Elizabeth Marcelo - Philstar.com
Ex-Southern Leyte mayor charged for firing employee

Based on the charge sheet prepared by the ombudsman assistant special prosecutor, the former Southern Leyte mayor terminated the services of the employee “without valid cause or legal basis.” File photo

MANILA, Philippines — Former Saint Bernard, Southern Leyte mayor Napoleon Cuaton was charged by the Office of the Ombudsman for allegedly firing a municipal employee without a valid cause.

Filed before the anti-graft court Sandiganbayan on November 7, the case against Cuaton involves violation of Section 3 (e) of Republic Act 3019 or the Anti-Graft and Corrupt Practices Act, which prohibits public official from giving unwarranted benefit, advantage or preference to any private party, or from causing any party, including the government, undue injury.

Based on the charge sheet prepared by ombudsman assistant special prosecutor Jorge Espinal, Cuaton, sometime in July 2013, terminated the services of municipal Administrative Aide I Gerry Mencide “without valid cause or legal basis.”

The ombudsman said Cuaton removed Mencide from office without affording the latter a due process, “thereby depriving him of his security of tenure and causing him undue injury in the amount equivalent to his salaries and benefits he would have received/earned during the period of his illegal removal.”

The ombudsman recommended to the Sandiganbayan to set Cuaton's bail bond at P30,000.

Aside from Mencide, among those listed by the ombudsman as its witnesses against Cuaton were then municipal Human Resource Management Office head Domingo Nantes, Civil Service Commission Regional Office VIII director Rowin Riños, CSC Region VIII Legal Services Division administrative aide Antonia Bautista, CSC-Southern Leyte Field Office director Lysander Navales and a representative from the Municipal Treasurer's Office.

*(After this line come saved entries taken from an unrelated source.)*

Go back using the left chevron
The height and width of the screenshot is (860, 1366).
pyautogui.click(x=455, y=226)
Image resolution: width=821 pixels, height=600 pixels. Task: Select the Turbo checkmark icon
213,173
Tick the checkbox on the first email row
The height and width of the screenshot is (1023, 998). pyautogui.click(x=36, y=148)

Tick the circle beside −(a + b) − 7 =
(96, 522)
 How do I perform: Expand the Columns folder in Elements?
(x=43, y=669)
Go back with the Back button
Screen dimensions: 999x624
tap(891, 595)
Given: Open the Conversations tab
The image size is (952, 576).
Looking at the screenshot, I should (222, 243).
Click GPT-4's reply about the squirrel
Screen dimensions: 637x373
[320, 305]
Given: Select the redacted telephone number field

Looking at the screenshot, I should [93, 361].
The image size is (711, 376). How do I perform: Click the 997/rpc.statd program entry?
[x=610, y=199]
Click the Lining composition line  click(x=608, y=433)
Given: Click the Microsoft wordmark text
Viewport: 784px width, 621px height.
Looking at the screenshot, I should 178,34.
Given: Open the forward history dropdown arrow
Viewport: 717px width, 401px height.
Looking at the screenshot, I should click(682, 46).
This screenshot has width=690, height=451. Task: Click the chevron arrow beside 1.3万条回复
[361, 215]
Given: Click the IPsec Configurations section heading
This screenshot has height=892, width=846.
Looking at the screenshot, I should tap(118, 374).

In December last year, the ombudsman had also found Cuaton guilty of administrative offense of simple misconduct for defying a CSC order to reinstate Mencide.

In its ruling, the ombudsman ordered Cuaton's suspension for three months without pay. But since he is no longer in office, the ombudsman just converted the penalty to a fine equivalent to his salary for three months when he was still a mayor.

The ombudsman investigation found that Cuaton failed to reinstate Mencide despite a CSC ruling in July 2013 saying that the latter was illegally terminated. The ombudsman said that instead of comply with the CSC order, Cuaton even appointed another individual to occupy Mencide's post.